0

There is a dataset of vehicles by type (sedan, SUV, truck, etc), odometer, cylinders, price, etc. I am addressing the missing values in the column 'cylinders', which contains the number of cylinders in the engine of the vehicle. My approach to fill in the missing values is to use the median number of cylinders per type of vehicle. Using a pivot table it looks like this: Screenshot of the pivot table

Now I want to create a for loop that goes through every row and when it finds a NaN value in column 'cylinders' replaces it with the median value seen in the pivot table according to the type.

Thanks

  • 1
    `df['column'].fillna(df['second_column'],inplace=True)` – Ameya Jun 30 '22 at 16:37
  • Welcome to stack overflow.
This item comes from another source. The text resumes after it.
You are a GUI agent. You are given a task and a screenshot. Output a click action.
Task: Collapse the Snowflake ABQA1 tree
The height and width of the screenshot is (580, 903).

We ask that questions include sample input and expected output in the body of the question as text, not as an image or link, along with enough code to make a [mcve]. PLease take a look at [How to make good pandas examples](https://stackoverflow.com/questions/20109391/how-to-make-good-reproducible-pandas-examples) and [edit] your question with this information so that we can offer better answers – G. Anderson Jun 30 '22 at 16:54

1 Answers1

0

So there you have a for loop that goes through every row in your cars dataframe and when it finds a NaN value its gonna look in your pivot_table and will replace the NaN with the Cylinders value of that particular car type.

for index, row in cars_table.iterrows():
   if pd.isnull(row['Cylinders']):
     pivot_table_index = pivot_table.index.get_loc(row['Type'])
     cars_table.loc[index, 'Cylinders'] = pivot_table['Cylinders'][pivot_table_index]
Grg Alx
  • 83
  • 7